Pull out every line below that contains the word "computer".

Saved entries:
"""

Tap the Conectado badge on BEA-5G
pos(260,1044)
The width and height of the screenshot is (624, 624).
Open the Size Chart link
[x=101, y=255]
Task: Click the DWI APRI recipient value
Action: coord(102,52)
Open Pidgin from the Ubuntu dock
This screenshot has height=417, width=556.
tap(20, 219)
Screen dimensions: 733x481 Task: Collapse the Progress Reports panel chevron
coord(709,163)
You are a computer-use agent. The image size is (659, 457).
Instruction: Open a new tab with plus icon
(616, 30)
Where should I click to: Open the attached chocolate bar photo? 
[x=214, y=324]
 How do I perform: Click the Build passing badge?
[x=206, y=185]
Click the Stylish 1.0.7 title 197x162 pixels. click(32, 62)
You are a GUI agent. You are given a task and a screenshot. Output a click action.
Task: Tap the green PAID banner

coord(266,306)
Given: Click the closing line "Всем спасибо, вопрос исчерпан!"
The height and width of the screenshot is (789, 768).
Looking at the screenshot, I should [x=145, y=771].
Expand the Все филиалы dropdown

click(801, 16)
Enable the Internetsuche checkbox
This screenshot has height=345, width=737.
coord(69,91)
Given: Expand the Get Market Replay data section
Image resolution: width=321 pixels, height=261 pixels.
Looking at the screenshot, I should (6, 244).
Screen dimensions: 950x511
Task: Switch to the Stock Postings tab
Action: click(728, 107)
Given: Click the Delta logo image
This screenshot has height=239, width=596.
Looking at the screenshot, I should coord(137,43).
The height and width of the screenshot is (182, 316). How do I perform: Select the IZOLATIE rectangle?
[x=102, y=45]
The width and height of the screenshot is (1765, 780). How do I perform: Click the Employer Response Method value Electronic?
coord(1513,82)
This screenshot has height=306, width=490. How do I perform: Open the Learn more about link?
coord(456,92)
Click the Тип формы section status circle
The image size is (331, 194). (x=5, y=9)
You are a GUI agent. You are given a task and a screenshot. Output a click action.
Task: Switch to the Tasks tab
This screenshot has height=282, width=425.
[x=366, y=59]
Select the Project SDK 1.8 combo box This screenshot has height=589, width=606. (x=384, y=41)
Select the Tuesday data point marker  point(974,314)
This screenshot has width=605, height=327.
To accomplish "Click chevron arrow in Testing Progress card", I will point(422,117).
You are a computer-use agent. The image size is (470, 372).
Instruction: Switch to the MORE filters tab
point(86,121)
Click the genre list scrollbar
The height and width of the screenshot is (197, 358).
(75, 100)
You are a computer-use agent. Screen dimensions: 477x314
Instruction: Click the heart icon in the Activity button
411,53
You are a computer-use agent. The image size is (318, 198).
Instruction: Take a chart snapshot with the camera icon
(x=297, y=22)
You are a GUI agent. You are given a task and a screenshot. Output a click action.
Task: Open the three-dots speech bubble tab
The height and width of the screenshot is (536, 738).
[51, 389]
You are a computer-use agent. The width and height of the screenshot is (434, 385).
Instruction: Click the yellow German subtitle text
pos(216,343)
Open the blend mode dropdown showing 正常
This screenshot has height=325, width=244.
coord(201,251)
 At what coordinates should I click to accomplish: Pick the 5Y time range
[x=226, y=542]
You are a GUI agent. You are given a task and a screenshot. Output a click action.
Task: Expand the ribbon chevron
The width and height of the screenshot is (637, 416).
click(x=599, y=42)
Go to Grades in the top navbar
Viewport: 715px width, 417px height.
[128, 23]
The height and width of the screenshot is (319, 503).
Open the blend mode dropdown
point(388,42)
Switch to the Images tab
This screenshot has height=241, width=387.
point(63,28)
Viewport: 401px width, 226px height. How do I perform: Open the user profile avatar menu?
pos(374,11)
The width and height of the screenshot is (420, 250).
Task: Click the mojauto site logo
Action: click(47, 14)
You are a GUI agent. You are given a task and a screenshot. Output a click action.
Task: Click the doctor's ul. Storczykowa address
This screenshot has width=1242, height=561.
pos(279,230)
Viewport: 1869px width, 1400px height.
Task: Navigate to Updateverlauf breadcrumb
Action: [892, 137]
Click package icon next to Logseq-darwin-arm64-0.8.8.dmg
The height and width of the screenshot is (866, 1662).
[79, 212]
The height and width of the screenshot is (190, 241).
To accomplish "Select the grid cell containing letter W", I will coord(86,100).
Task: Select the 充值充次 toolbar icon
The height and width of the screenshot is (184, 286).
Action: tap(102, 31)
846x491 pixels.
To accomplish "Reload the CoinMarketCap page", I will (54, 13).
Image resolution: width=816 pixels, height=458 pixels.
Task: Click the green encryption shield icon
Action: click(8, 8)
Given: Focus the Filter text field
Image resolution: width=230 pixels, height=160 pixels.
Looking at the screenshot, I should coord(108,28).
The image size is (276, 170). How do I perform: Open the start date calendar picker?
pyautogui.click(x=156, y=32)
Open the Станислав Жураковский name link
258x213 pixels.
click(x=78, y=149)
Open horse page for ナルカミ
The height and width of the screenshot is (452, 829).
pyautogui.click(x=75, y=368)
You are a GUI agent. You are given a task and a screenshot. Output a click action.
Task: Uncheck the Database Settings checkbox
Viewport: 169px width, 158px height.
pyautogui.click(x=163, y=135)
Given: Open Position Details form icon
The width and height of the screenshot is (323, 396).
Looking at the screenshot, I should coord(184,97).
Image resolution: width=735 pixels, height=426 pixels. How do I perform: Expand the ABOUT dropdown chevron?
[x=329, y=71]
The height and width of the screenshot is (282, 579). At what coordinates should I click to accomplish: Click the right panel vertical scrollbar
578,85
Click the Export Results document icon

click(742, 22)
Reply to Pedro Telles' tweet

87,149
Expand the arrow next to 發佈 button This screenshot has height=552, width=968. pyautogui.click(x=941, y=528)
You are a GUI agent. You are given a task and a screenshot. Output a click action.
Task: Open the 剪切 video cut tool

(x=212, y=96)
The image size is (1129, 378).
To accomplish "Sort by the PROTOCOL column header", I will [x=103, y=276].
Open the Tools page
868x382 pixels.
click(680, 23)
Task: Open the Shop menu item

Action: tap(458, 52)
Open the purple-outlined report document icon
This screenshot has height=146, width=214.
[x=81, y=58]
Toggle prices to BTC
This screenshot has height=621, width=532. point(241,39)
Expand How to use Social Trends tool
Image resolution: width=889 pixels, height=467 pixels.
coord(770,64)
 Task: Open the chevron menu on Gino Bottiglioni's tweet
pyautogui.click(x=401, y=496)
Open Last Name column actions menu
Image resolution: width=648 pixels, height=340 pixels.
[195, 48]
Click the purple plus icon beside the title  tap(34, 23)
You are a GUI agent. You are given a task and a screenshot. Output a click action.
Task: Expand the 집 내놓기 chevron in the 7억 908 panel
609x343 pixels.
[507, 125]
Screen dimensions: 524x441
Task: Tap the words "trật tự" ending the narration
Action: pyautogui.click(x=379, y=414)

"""

- [RESPONSE AREA]:
You are a computer-use agent. The image size is (659, 457).
You are a computer-use agent. The image size is (470, 372).
You are a computer-use agent. Screen dimensions: 477x314
You are a computer-use agent. The image size is (318, 198).
You are a computer-use agent. The width and height of the screenshot is (434, 385).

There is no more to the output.